Problem to solve: Please retype the listing from the line with "This screenshot has height=400, width=690." to the line with "(345, 385).", leaving out the pictures.

Records to use:

***

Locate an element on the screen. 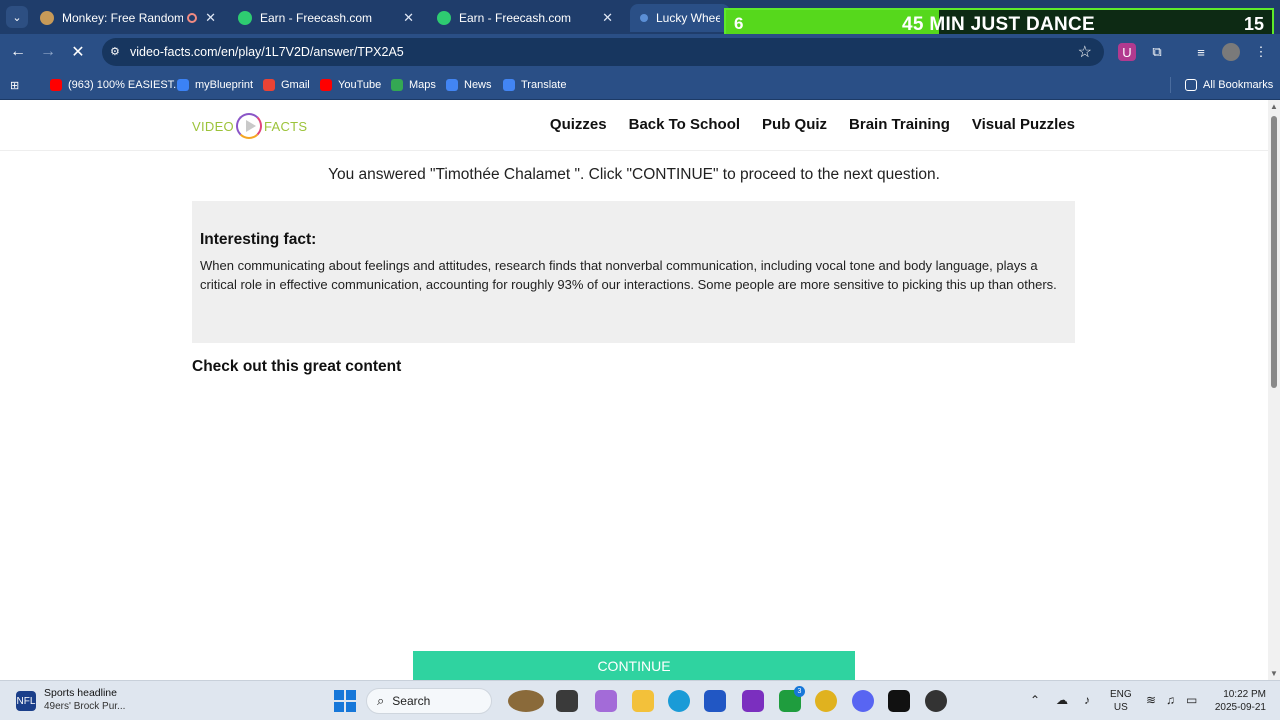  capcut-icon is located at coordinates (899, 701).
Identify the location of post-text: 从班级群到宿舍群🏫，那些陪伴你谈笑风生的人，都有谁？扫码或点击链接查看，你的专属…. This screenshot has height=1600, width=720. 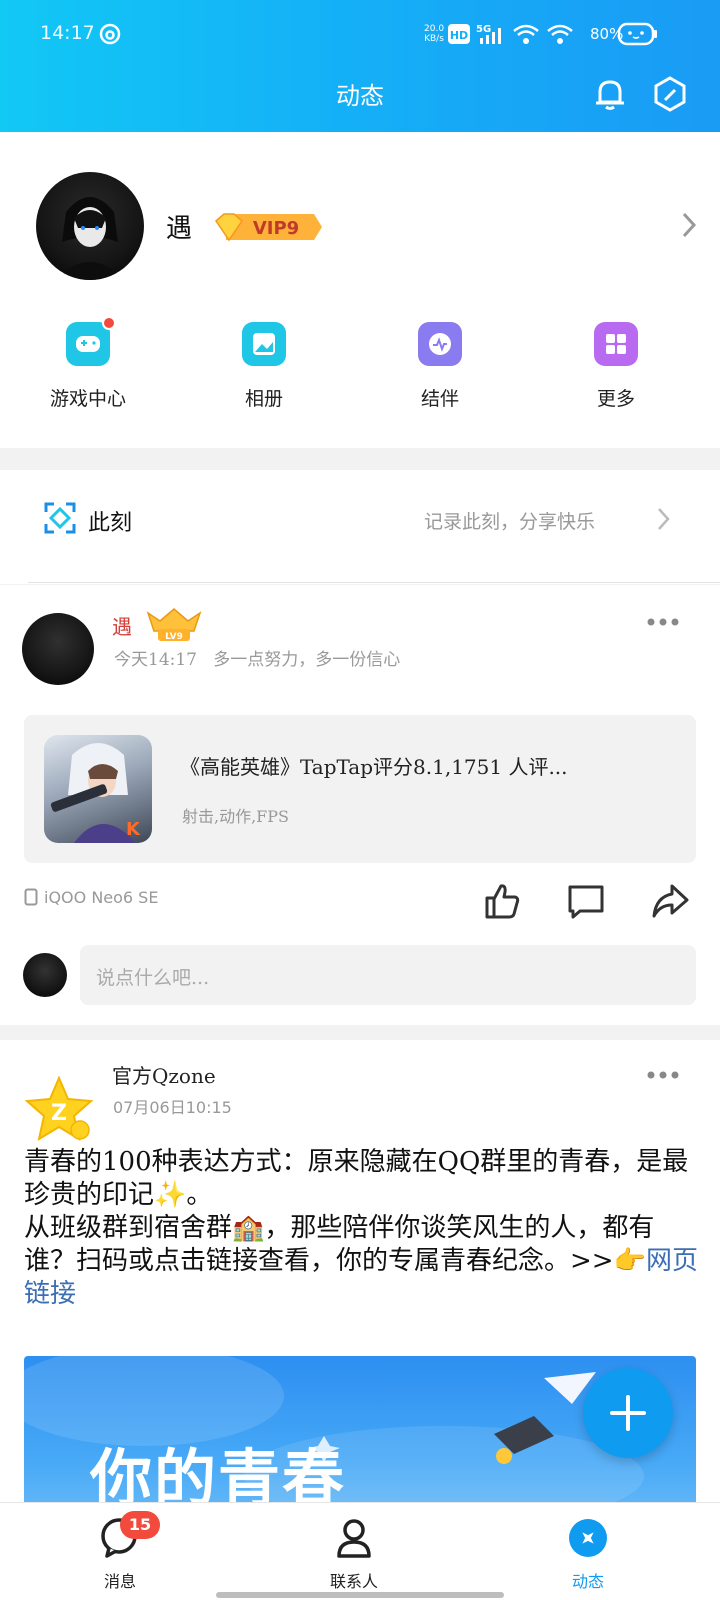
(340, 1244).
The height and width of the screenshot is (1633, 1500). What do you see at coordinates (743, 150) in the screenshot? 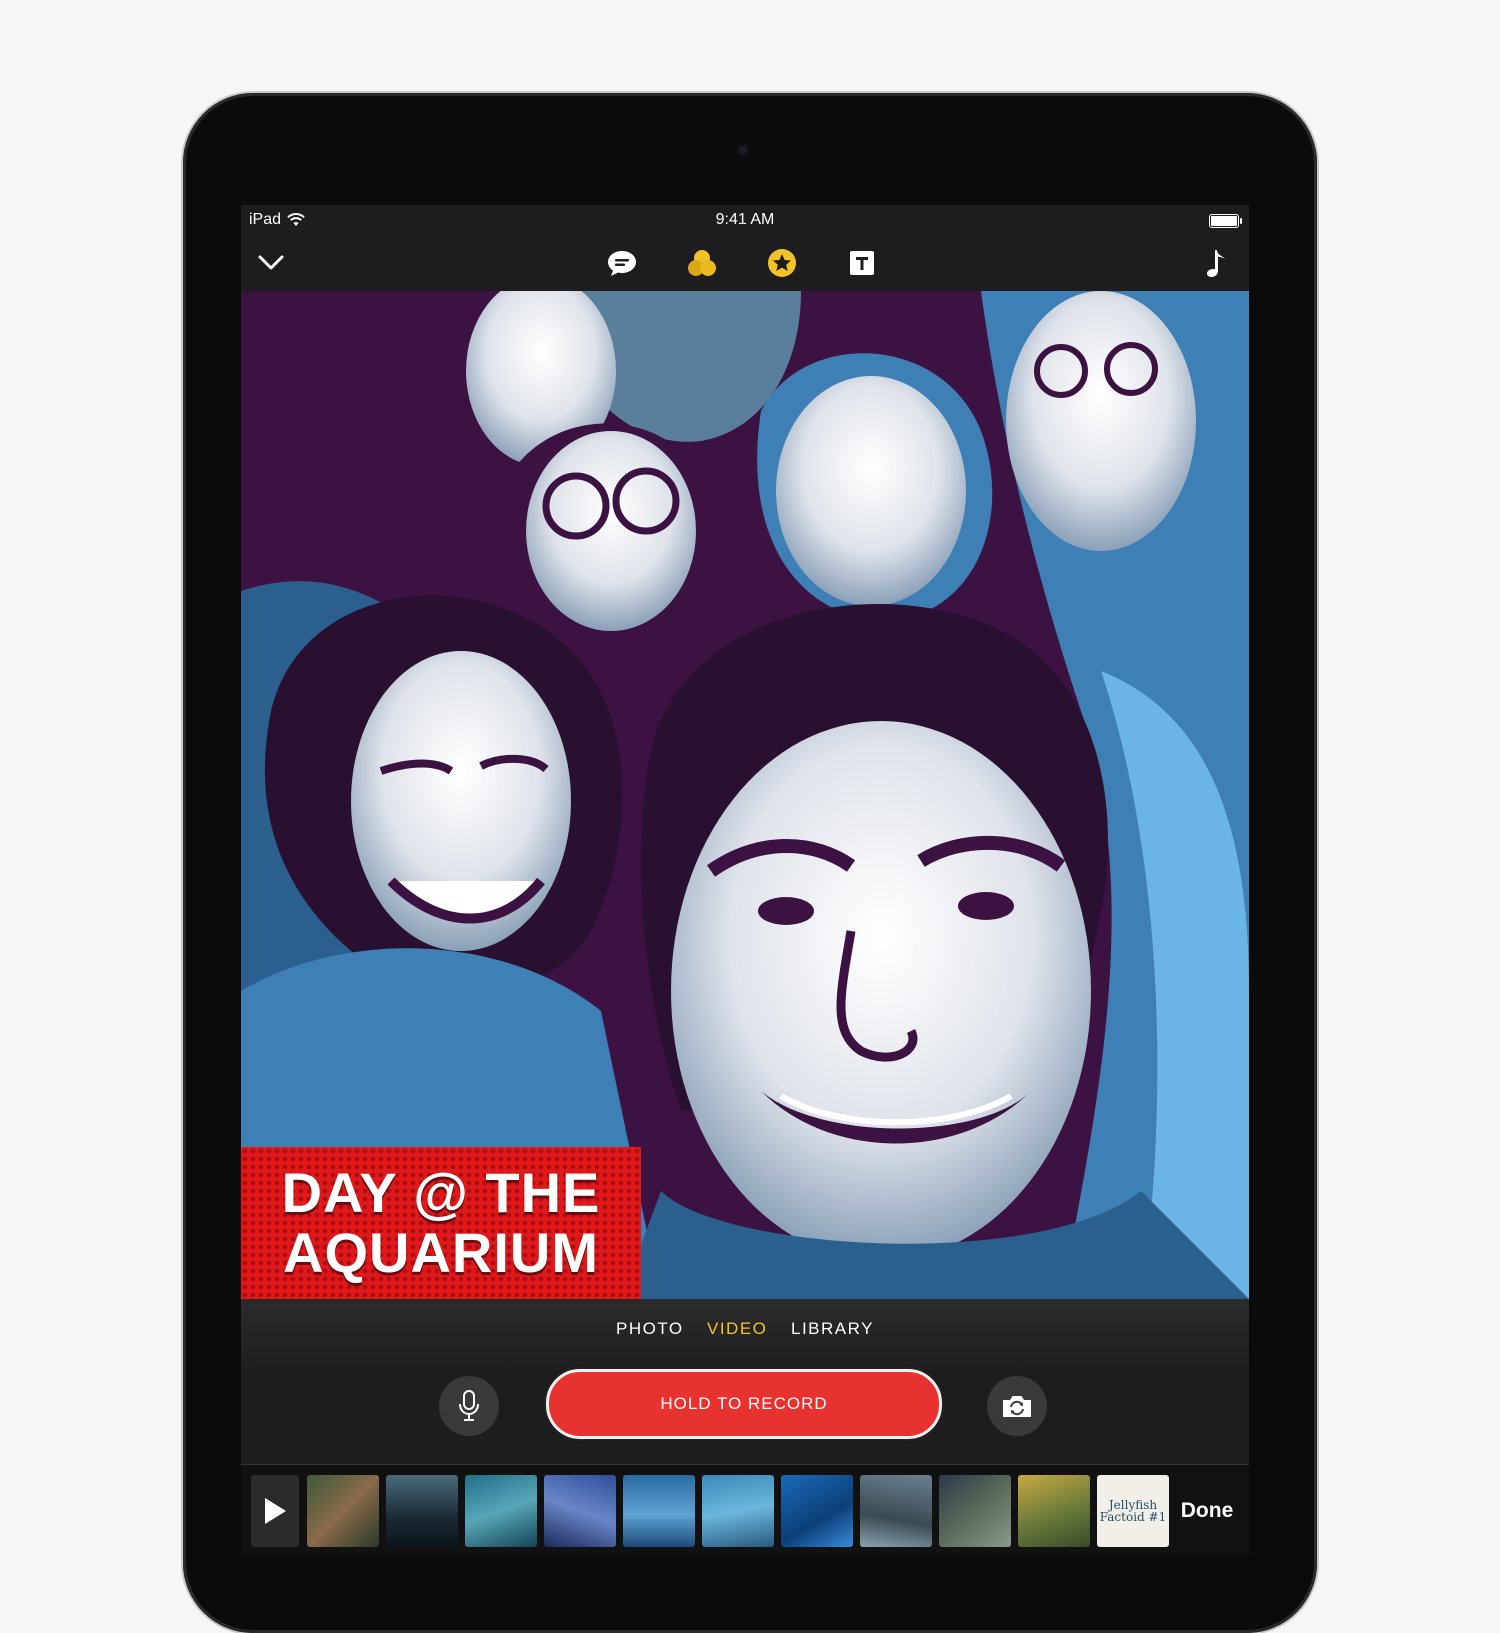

***

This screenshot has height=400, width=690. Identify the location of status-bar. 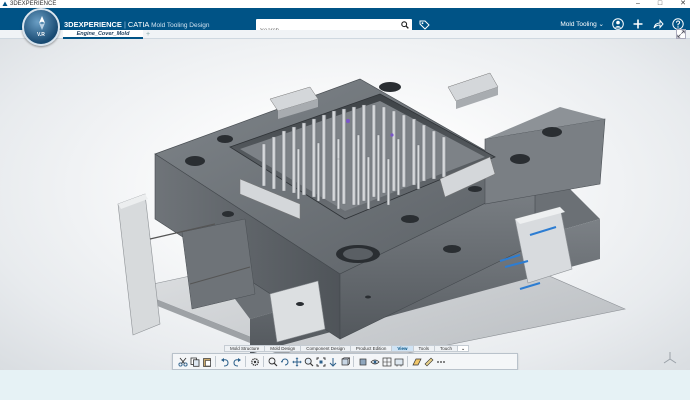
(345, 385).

***

Result below:
This screenshot has height=400, width=690. Identify the location of status-bar. 
(345, 385).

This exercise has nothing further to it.